Toronto's Sick Kids finds new uses for ultrasound in its emergency room
Toronto's Sick Children's Hospital is training doctors in the use of the technology.
Doctors at Toronto's Hospital for Sick Children have begun employing an old technology in a new way — using portable ultrasound machines to diagnose children in its emergency room.
Ultrasound machines, which have become smaller and lighter, mean more accurate pinpointing of medical problems, with no unnecessary tests and faster treatment.
"We can take a look at the organs that we suspect are involved, instead of just listening to them. That makes us dramatically more accurate and safer and more efficient," said Dr. Mark Tessaro, a staff physician at Sick Kids.
"We get much more accurate information faster," said Tessaro, who added that the units are "vital" in pediatric emergency medicine. They're pain free, take only a few seconds, are cost effective, with no exposure to radiation and the technology narrows the diagnosis quickly. And it's very helpful when patients are too young to say what's wrong.
For example, in January, Tessaro examined an eight-year-old girl who was complaining of stomach pain and vomiting. The portable ultrasound machine showed that she had a large cyst on one of her ovaries, it had twisted and there was no blood flow to the ovary.
"That's something nobody would have thought of, as she sat and waited in the emergency room, with the underlying dangerous diagnosis."
Sari Diamond and Hannah, her 12-year-old daughter, said they have experienced the benefits of the machine first hand. Paramedics rushed Hannah to the hospital when her fever reached more than 40 degrees Celsius.
'Immediate relief'
"It was just immediate relief that we didn't have to wait. We didn't have to expose her to radiation, she didn't have to go for an x-ray," she said.
Doctors say the portable ultrasound is also useful when treating very young children,
Dr. Charisse Kwan, also a pediatric emergency physician at the hospital, said it sometimes gets the children to talk.

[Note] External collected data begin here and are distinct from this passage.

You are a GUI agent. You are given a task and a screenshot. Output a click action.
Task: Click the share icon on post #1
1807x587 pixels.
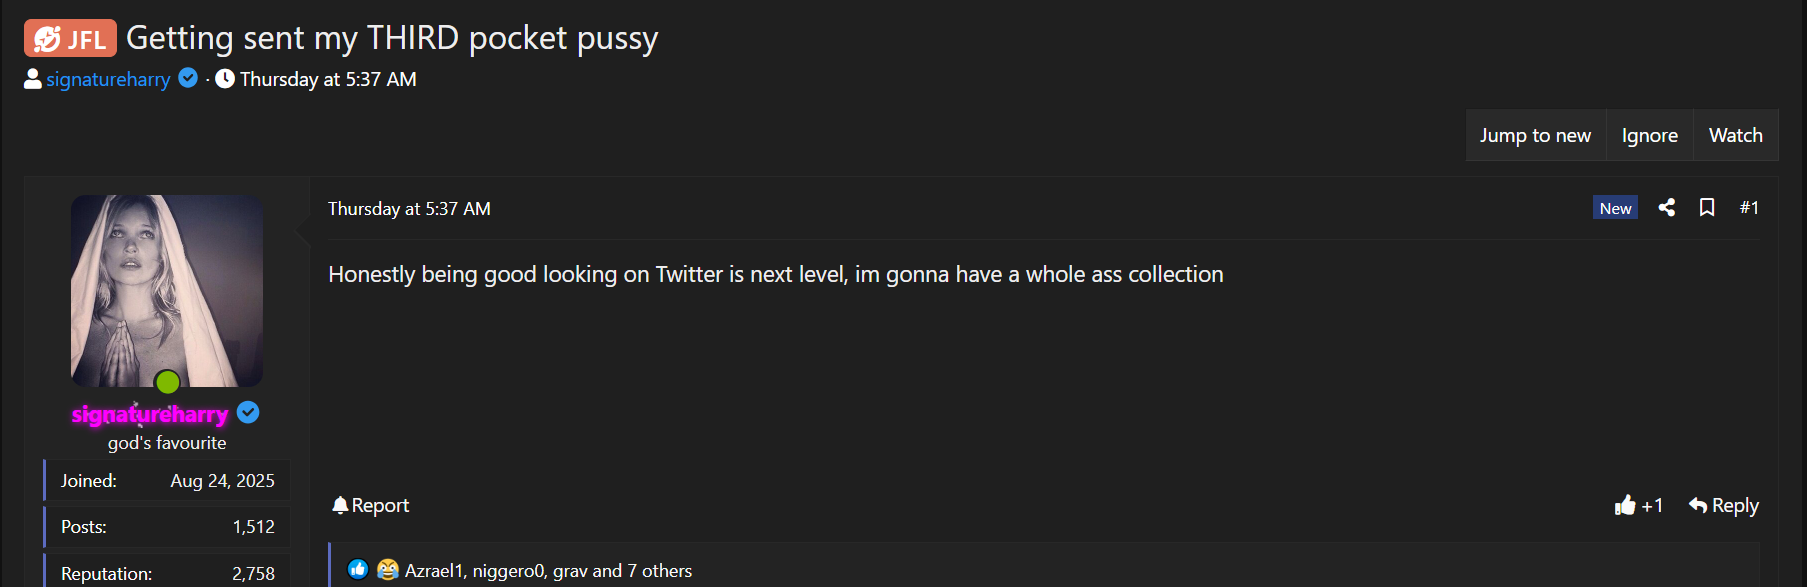tap(1667, 207)
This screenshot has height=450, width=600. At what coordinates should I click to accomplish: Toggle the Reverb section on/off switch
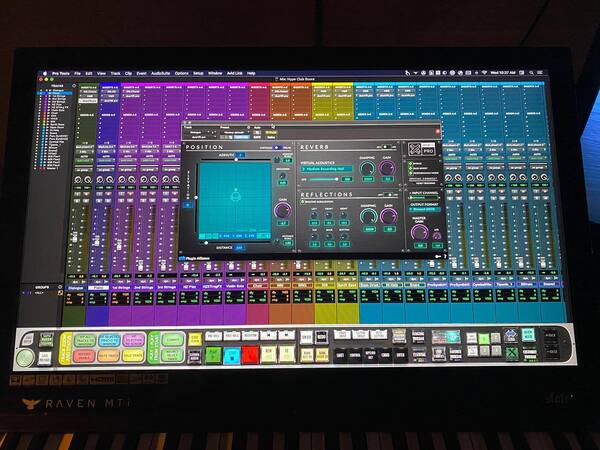(x=387, y=147)
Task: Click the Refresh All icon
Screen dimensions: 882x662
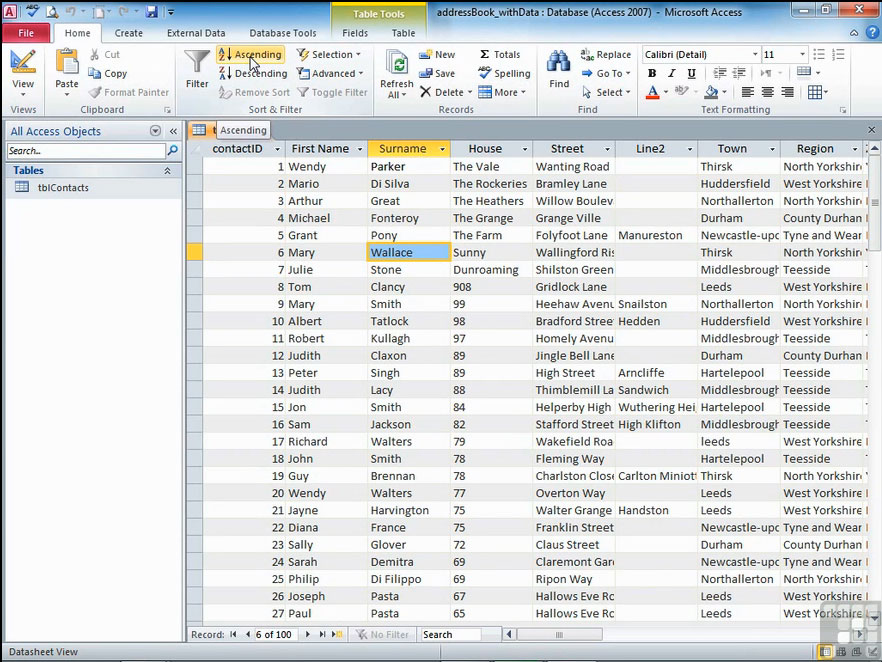Action: (x=396, y=64)
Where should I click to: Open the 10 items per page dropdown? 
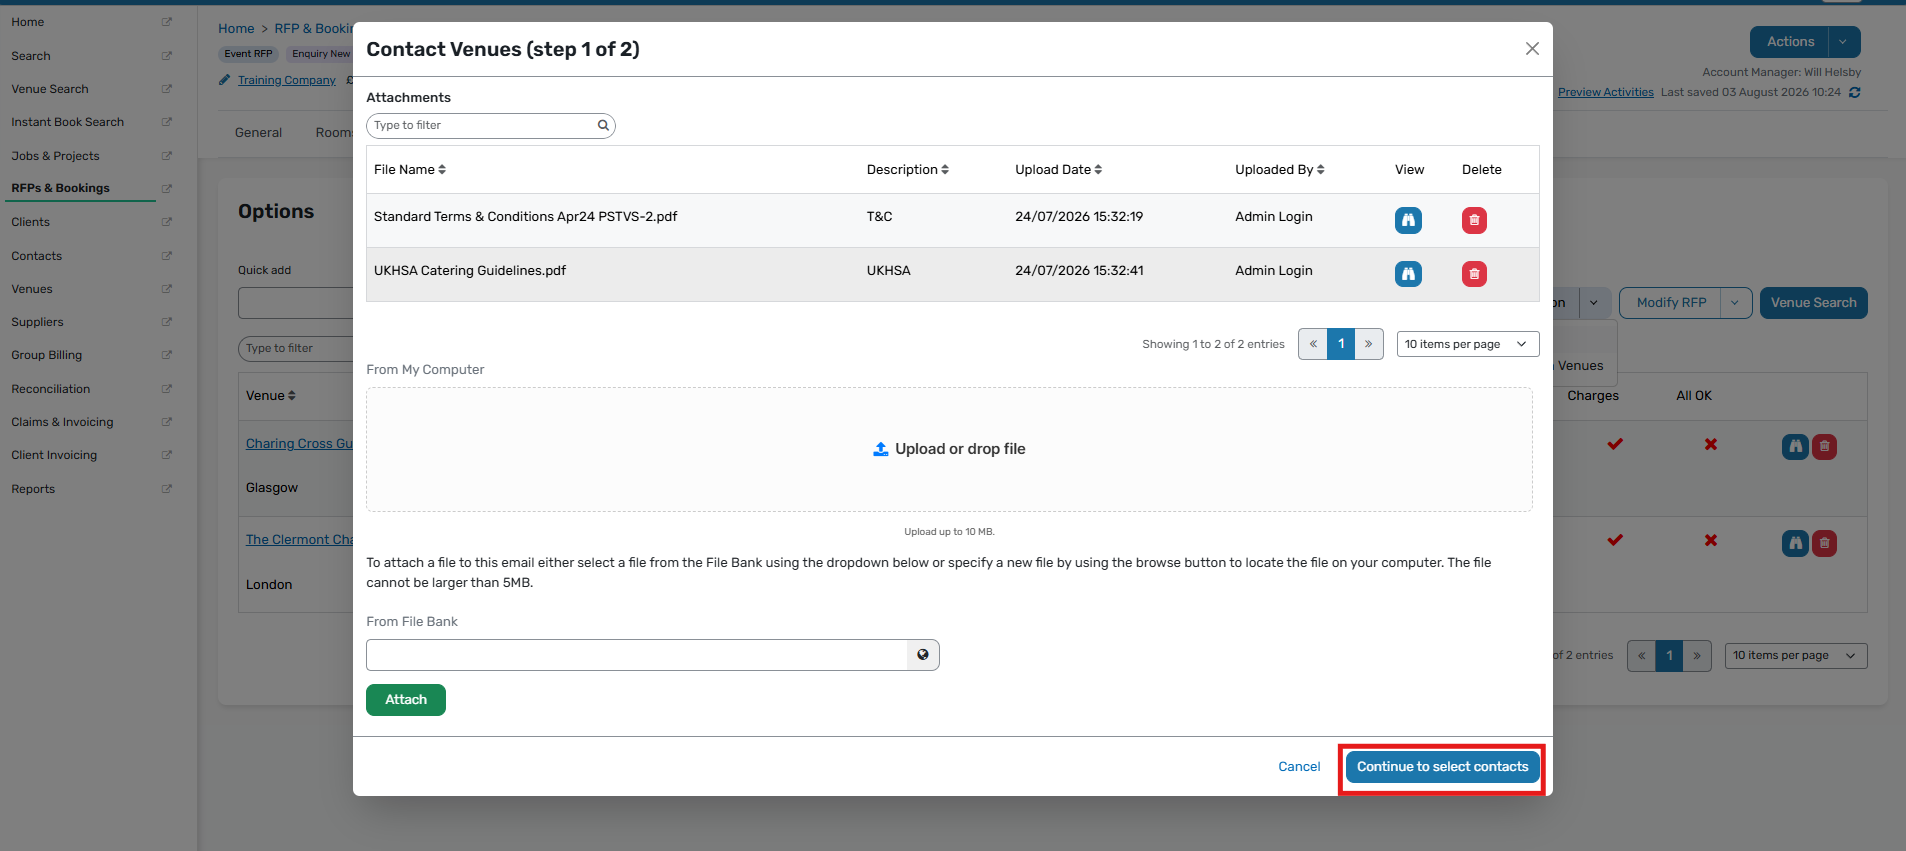[x=1467, y=344]
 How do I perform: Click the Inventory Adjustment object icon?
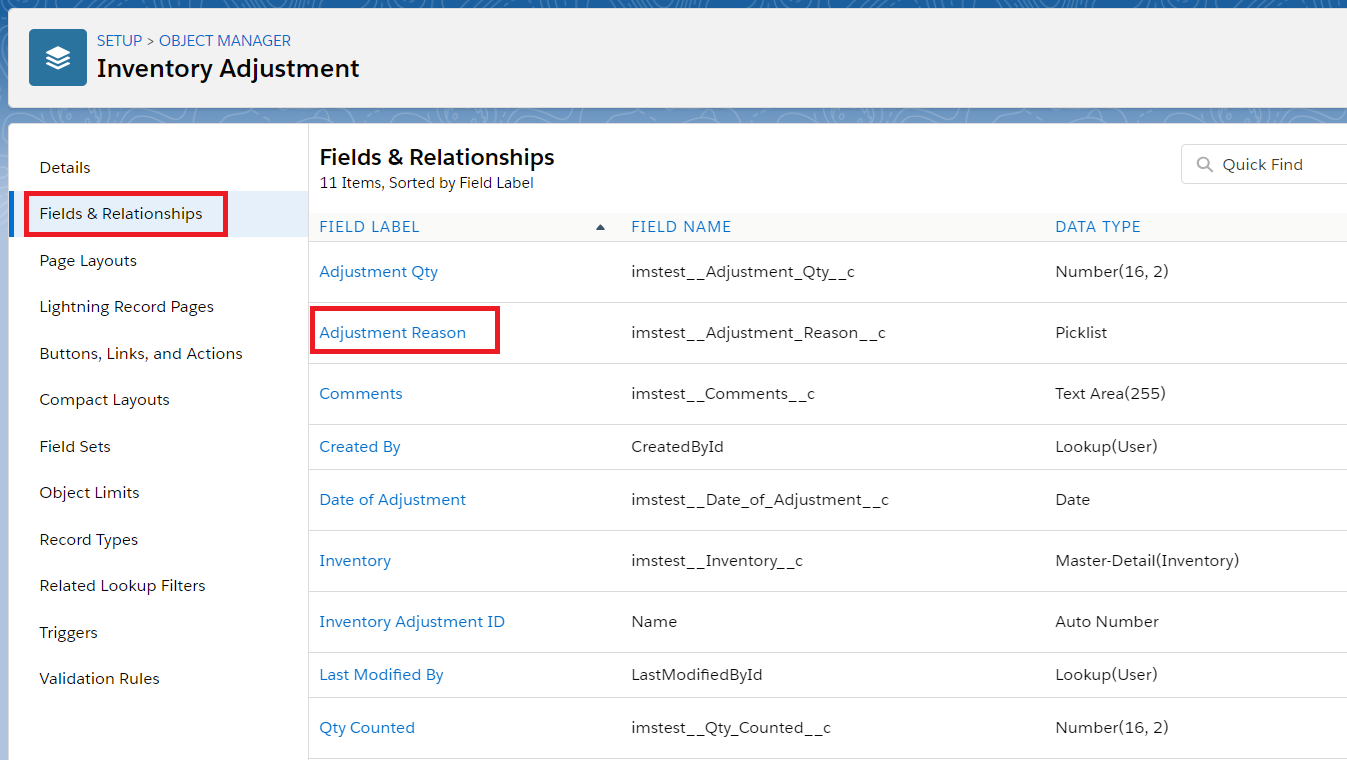point(57,57)
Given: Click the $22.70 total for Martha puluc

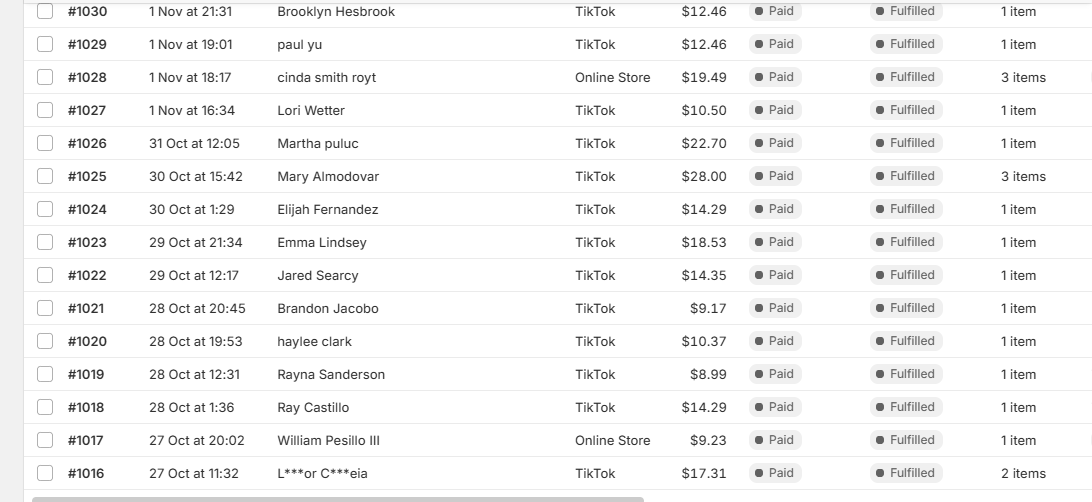Looking at the screenshot, I should [703, 143].
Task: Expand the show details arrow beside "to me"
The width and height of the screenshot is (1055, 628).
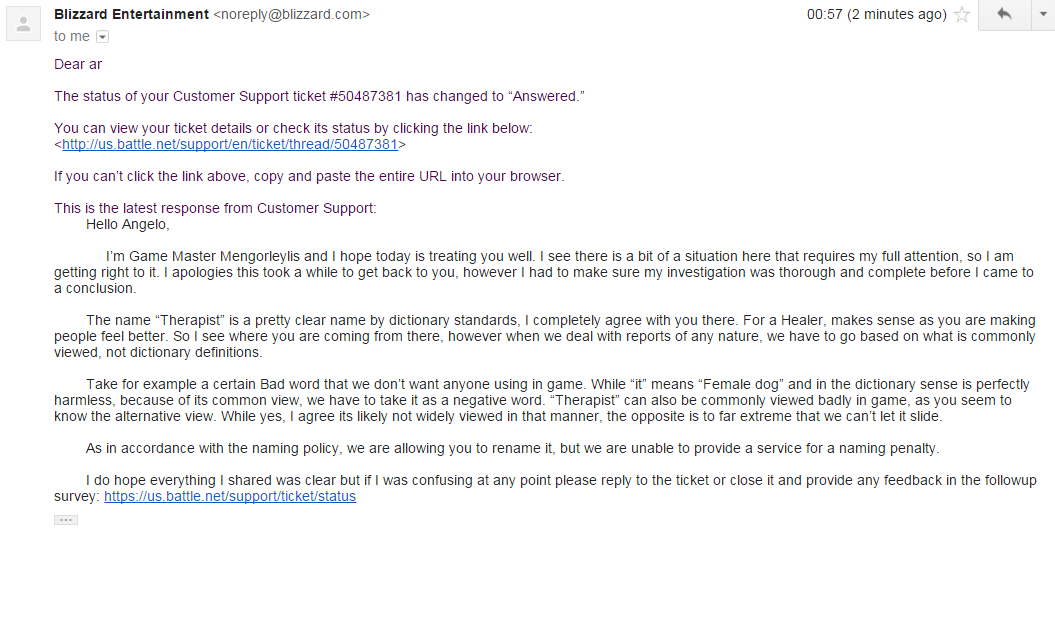Action: tap(102, 37)
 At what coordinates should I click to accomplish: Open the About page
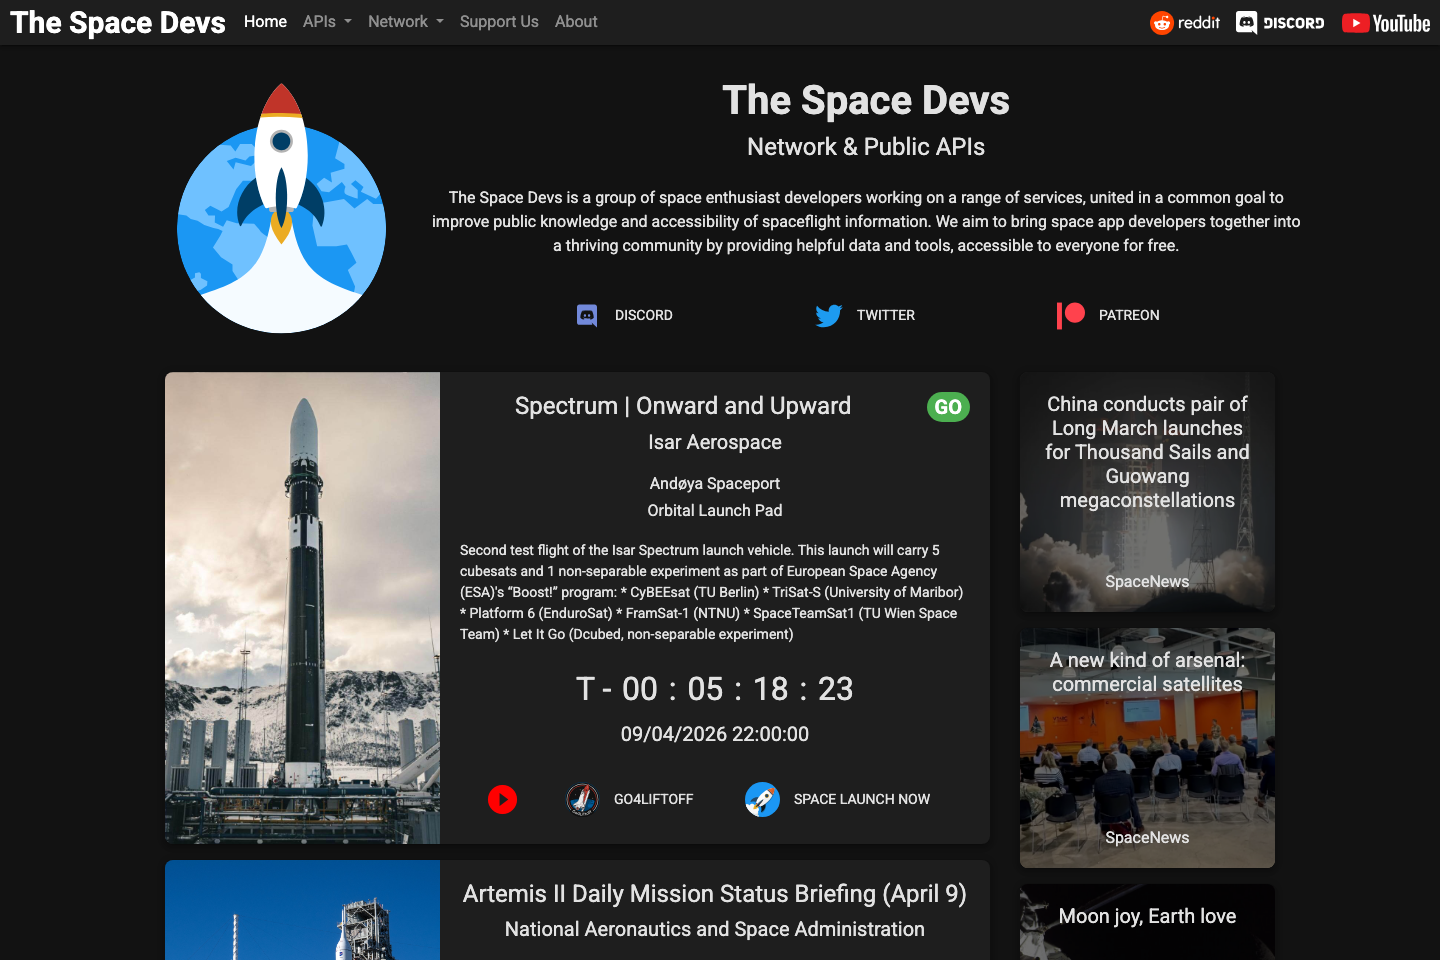tap(576, 21)
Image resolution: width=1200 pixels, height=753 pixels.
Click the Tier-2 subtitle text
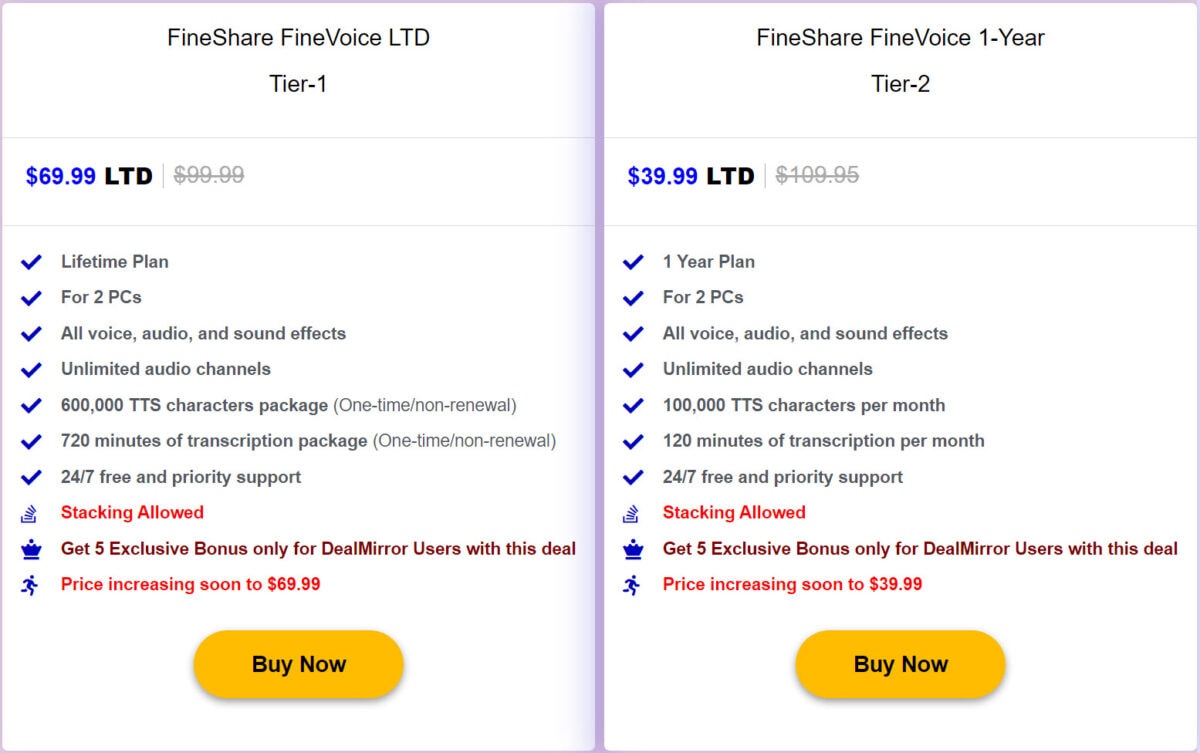(900, 84)
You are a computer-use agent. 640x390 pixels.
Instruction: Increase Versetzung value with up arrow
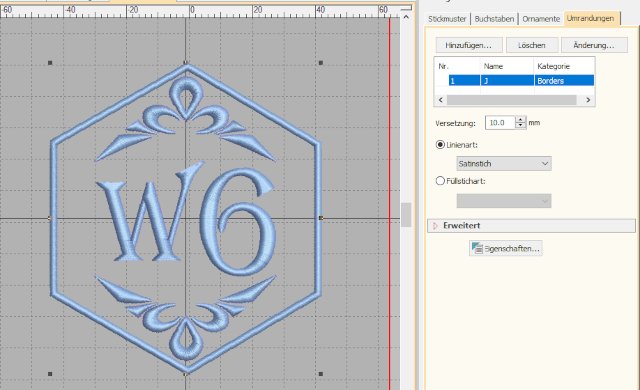(x=520, y=120)
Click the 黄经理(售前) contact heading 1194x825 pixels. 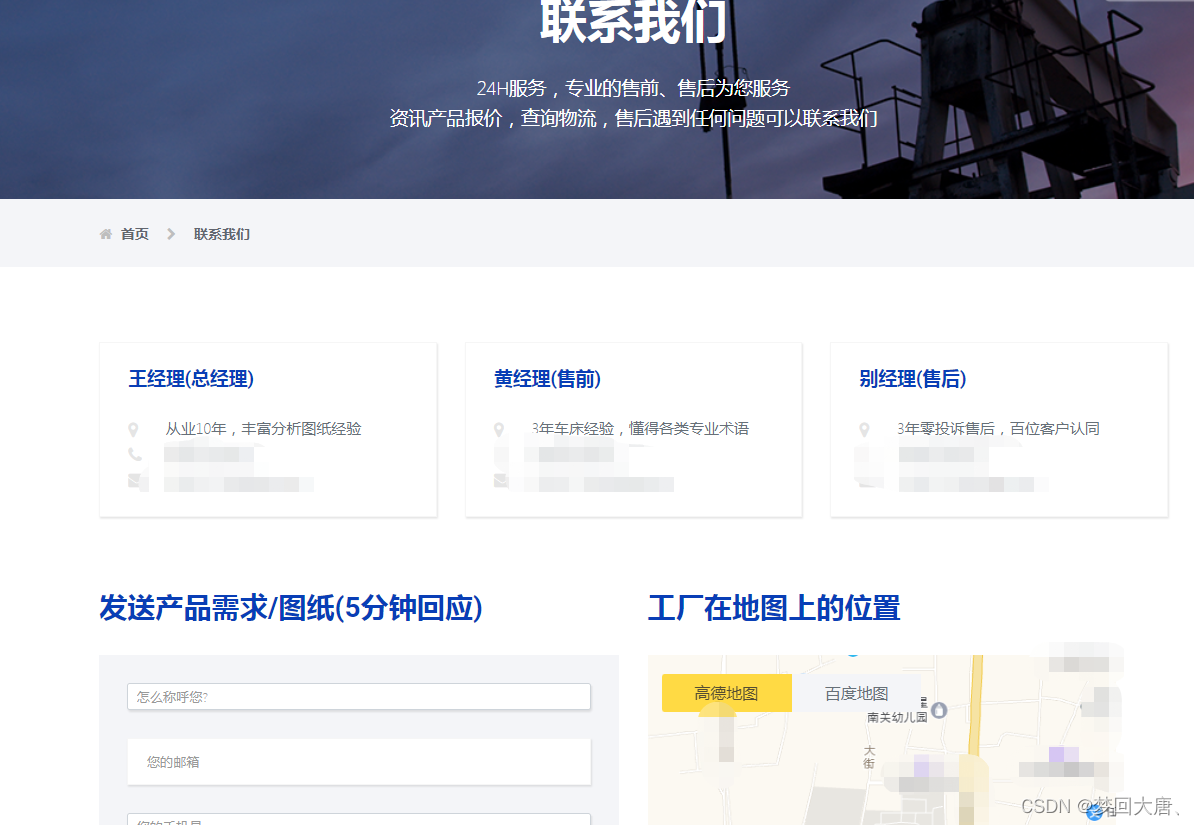click(x=548, y=379)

"They actually love looking at their organs and that's sometimes a point of communication with them, or a point to bring them out of their shell," she said.
"It's an old technology that's being used differently now."
Tessaro says the portability of the technology makes it very useful to emergency room doctors, especially when checking for complex medical problems. It can be brought right to the bedside. He said learning how to use it is essential.
The hospital is now training all of its emergency doctors in how to use 'point-of-care ultrasound.' It also has been training other doctors in the city how to use the emergency diagnostic tool in pediatrics.
"Getting everyone trained in this is the next basic step that all physicians are going to get better at," Tessaro said.